# Using game fish for bait?



## Garret (Aug 2, 2002)

I may be wrong but I thought there was a law against using game fish for bait? Is this something that's always been legal in Michigan or did the law change in the last few years?


----------



## WALLEYE MIKE (Jan 7, 2001)

"Any fish, legally taken, may be used as bait except lampreys or live carp and goldfish."

This was taken from the fishing guide---1971- still in effect now.


----------



## Garret (Aug 2, 2002)

Thanks for the info!


----------



## just ducky (Aug 23, 2002)

Yep you can use 'em. One lake we fish a few times a year is loaded with small perch. I mean REALLY small! They work great on tip ups, and we've used them that way for years. Frozen smelt work well too!


----------



## bigberniegb (Dec 2, 2001)

Garret you can use perch for bait . I remember netting minnows that caught the perch then I used the small perch to catch the pike . If the pike wasn't so large I would use the pike to chetch a large Muskelunge.

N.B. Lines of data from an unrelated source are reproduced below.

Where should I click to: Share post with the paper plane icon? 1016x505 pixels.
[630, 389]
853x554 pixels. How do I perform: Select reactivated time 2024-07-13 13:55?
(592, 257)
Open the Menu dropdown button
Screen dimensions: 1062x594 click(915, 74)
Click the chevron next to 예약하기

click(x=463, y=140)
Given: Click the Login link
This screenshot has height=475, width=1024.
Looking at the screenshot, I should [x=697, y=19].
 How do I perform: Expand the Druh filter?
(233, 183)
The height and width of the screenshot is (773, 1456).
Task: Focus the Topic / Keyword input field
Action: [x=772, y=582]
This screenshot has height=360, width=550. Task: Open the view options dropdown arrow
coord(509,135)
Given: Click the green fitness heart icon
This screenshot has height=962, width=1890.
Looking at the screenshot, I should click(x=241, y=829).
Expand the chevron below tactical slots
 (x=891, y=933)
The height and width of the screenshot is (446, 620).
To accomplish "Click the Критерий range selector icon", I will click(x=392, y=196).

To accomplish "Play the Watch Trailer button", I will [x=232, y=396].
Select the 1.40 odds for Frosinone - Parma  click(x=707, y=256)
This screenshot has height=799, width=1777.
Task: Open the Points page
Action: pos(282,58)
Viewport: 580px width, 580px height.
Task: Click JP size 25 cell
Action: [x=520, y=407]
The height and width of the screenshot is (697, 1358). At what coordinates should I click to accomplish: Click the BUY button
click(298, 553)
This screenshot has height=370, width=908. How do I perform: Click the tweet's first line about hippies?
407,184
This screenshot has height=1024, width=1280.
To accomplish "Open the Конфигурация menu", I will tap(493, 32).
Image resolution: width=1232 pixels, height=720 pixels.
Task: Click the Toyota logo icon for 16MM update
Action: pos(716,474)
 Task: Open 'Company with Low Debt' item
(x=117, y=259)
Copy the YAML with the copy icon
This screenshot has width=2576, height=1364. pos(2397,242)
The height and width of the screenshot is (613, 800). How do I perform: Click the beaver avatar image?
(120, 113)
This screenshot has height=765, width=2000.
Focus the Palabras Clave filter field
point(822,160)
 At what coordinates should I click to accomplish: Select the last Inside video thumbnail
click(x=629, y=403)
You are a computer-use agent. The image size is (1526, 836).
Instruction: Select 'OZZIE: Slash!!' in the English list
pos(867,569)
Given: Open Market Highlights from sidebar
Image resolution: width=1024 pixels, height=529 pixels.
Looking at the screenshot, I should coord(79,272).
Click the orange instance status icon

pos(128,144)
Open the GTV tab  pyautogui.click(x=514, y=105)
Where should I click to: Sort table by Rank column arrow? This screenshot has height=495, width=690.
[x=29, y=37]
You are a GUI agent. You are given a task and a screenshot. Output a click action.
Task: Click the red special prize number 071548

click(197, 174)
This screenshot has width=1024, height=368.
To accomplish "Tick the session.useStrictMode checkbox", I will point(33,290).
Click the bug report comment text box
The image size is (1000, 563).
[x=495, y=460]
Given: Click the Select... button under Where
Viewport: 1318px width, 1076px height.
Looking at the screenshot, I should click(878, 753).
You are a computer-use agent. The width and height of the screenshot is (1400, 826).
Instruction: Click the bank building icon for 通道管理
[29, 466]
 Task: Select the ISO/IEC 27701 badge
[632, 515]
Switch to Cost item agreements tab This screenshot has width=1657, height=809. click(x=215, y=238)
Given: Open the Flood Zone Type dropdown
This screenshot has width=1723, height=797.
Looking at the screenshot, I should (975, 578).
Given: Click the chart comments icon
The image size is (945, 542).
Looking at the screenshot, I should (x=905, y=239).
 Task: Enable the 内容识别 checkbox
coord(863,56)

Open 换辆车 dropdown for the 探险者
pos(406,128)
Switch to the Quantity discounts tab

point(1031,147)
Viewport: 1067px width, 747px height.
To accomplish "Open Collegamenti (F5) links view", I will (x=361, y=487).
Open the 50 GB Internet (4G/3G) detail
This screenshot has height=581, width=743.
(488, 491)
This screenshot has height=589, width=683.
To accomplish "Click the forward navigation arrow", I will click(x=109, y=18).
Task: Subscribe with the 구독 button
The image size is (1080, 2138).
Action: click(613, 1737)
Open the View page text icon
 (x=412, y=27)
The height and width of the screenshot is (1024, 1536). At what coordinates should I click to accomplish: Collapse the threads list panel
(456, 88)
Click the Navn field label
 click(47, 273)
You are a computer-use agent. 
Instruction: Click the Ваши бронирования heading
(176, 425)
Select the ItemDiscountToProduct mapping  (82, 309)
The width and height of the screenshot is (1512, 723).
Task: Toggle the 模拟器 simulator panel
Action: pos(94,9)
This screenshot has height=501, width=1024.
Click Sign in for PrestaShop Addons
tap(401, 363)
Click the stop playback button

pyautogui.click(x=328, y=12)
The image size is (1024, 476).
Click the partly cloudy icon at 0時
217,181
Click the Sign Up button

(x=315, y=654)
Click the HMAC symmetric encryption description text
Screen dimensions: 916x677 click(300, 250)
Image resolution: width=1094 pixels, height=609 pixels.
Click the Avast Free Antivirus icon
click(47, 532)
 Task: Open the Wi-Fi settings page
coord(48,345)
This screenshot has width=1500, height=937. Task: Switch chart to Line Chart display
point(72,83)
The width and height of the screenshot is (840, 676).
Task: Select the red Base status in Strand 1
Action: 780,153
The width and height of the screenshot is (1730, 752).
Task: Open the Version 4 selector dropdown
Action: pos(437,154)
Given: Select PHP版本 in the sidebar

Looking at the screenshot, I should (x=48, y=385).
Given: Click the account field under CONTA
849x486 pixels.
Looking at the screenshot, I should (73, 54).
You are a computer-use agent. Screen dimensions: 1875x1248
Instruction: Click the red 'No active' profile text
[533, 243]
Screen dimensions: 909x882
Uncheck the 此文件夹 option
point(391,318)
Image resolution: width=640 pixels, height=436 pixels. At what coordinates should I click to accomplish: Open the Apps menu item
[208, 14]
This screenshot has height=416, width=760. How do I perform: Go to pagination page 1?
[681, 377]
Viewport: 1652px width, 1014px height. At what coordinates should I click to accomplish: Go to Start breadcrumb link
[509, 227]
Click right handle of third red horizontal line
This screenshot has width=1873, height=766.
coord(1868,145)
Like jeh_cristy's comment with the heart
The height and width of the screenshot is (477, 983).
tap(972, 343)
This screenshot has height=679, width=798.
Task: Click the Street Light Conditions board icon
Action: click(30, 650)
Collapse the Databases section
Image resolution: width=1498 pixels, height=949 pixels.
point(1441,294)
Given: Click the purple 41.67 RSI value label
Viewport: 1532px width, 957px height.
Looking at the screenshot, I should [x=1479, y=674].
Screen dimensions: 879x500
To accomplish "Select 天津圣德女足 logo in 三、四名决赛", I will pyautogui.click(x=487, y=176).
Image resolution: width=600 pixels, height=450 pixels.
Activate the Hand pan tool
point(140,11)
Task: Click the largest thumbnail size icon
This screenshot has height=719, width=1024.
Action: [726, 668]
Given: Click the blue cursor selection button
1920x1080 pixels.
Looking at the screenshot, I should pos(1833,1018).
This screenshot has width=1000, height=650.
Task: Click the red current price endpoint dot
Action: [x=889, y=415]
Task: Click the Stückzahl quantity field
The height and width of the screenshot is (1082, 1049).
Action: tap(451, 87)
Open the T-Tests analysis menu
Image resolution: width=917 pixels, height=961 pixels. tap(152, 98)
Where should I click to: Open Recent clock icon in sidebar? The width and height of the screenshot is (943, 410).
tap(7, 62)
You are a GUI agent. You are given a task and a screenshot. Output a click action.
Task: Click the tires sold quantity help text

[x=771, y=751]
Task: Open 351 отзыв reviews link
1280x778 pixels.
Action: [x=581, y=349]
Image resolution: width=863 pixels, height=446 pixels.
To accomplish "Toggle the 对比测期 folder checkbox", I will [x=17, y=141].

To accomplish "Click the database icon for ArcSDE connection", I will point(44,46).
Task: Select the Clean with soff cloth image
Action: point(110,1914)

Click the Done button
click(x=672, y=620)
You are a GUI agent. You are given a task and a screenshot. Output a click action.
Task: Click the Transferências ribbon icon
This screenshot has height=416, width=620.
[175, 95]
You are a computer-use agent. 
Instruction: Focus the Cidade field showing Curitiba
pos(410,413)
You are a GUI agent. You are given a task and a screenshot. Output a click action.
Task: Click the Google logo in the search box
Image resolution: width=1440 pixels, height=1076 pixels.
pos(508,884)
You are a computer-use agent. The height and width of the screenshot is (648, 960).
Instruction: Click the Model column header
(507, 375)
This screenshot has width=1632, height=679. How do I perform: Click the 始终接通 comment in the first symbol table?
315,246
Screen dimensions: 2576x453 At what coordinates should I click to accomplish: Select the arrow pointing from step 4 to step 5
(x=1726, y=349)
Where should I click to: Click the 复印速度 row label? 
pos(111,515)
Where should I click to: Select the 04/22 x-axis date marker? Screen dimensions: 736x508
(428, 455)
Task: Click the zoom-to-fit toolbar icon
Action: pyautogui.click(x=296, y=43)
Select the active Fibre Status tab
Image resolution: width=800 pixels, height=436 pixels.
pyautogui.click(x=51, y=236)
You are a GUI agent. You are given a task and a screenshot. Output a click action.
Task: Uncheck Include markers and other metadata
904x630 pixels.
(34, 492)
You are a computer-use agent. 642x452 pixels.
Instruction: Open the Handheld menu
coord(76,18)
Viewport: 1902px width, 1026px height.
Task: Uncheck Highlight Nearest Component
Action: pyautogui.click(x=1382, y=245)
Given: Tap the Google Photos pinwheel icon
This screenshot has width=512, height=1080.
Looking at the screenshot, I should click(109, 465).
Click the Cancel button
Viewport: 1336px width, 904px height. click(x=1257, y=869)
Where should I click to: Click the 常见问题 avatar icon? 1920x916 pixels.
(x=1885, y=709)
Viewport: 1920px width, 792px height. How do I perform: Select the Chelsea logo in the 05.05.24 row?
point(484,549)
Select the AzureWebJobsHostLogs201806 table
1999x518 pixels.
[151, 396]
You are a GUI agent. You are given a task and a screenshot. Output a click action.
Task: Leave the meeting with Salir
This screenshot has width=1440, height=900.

Muskey's probably will eat a large pike if it can get its' mouth around it.


----------



## panfish_chaser (Nov 20, 2002)

i like to use small perch on tipups for pike. however,i bring scissors to clip of the dorsal fin. smelt is just an awesome bait for pike or lakers. in fact,at higgins,we try to catch a few smelt for trout bait,while we perch fish.


----------



## ESOX (Nov 20, 2000)

3# Smallies work great for Muskies, ask any Lake St. Clair Bass fisherman.


----------



## trout (Jan 17, 2000)

Make sure your Bait is of legal size.


----------



## pmtiny (Dec 11, 2002)

I may be crazy, but don't the fishing regulations say that is illegal to possess undersized fish of certain species. So if you use an undersized bass or pike for bait, don't you technically possess it? Oh well. Fish on.


----------



## ausable_steelhead (Sep 30, 2002)

I think it's BS to use a small pike or bass to catch another fish, it's a waste. Use minnows, that's what fish eat.


----------



## WALLEYE MIKE (Jan 7, 2001)

Ausable_steelhead, you can't use a pike or bass for bait unless it is of legal size, which I doubt anyone would. You gonna use a 24" pike for bait? I don't think so. Most peole would use small gills or perch.


----------



## Well Adjusted (Jan 3, 2002)

The best bait going for Flathead Catfish is live bluegill. The bigger the better. They have to be lively and anchored down with sufficient weight. I know this may sound like a waste of good fish to some but the greatest part of this is that if you have bait left you have a a fish fry. 

Conversely, fresh cut bluegill is an absolute killer on Channel Cats.

Think there aren't desirable Flatheads in Michigan? Try the St. Joe River or the Grand River. 30 pounders are common if you know where to look.

I'll never tell.... ;-)


----------



## dieseldude (Oct 25, 2002)

man that water looks nice clay, i allready miss it!

mike


----------



## toad (Jul 25, 2002)

heres a site of a guy that uses goldfish for flatheads. The site at times runs slow but is well worth the wait. http://www.stormpages.com/katchaser/


----------



## ESOX (Nov 20, 2000)

GEEEEZZZZZZ I wasn't advocating the use of Smallies as bait. It is not at all unusual to have a 'Ski grab a struggling hooked Smallie.


----------